Harrity, 55, has won 15 New Hampshire Women's Golf Association titles, the most recent in Hanover in 2002, but had always come up short in the New England Am.

Not this time.

She rallied on Wednesday on the last nine holes of the 54-hole tournament to hold off two of New England's best players, Tara Connelly and Pam Kuong of Massachusetts. Harrity posted an even-par 71-73-72-216. Connelly was a stroke back and Kuong was three behind Harrity.

"I've been second a number of times and third a number of times, but could never quite finish it," said an elated Harrity.

One New England Am, in particular, haunted her.

Dedham, Mass., 1989.

"I led by a shot going up 18 and hit into a bunker and made bogey and lost the tournament, Harrity said. "It was an awful, awful feeling and I had it for years.

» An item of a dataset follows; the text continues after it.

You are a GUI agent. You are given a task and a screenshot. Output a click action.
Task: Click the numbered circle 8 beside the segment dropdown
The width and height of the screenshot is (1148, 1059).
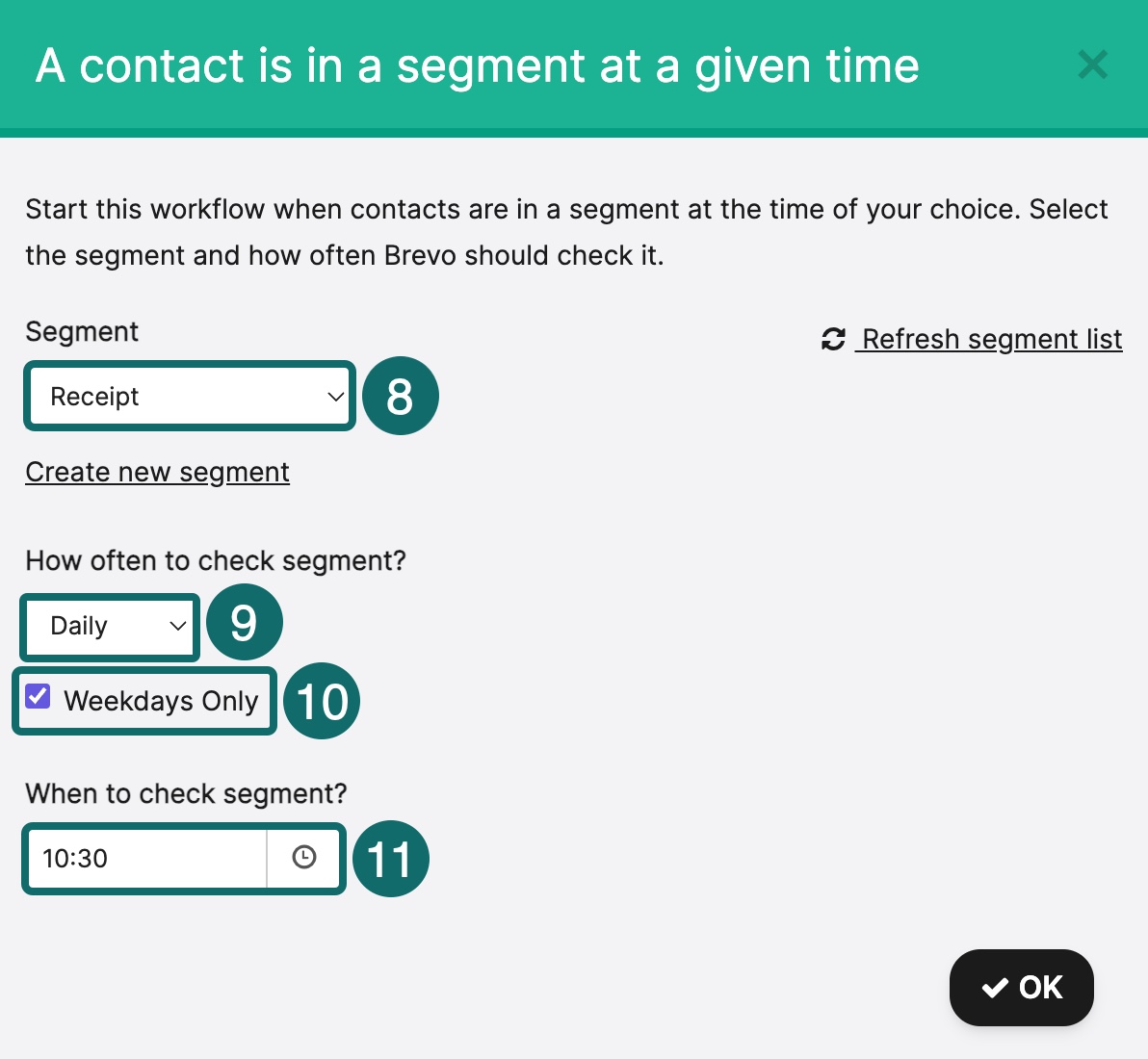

I blew my only chance to win the New England Am. ... I never really got over it for a long time. This helped a lot."

Colette Schmidt of Eastman Golf Links in Grantham tied for sixth in the New England Am with a 75-77-78-230.

Harrity will shoot for NHGA title No. 16 at Windham Country Club in the women's amateur championship on Aug. 4-6.

A final note from the NHGA Junior Golf tournament contested at Campbell's Scottish Highlands in Salem a couple of weeks ago.

Kudos to Windham's James McKee and Nashua's Brandon Gillis, a couple of talented 15-year-olds who went shot-for-shot until McKee won the championship flight title on the third playoff hole of the 18-hole event.

And a shout-out, too, to Alex von Svoboda, 17, of Newbury. He was all even on the 18th green in his semifinal match with Gillis when he called a one-stroke penalty on himself because his ball moved - most likely because of gusting wind - after he addressed it.

The penalty led to Gillis winning the match on that hole.

"I'm always impressed when people do that and call a penalty on themselves," Jelley said. "That's what the game should be about, but it isn't always. He's probably been brought up right. I'm sure it wouldn't cross his mind to not say something."

Said von Svoboda: "I had to call myself on it. I knew right away to do it. It's the right thing."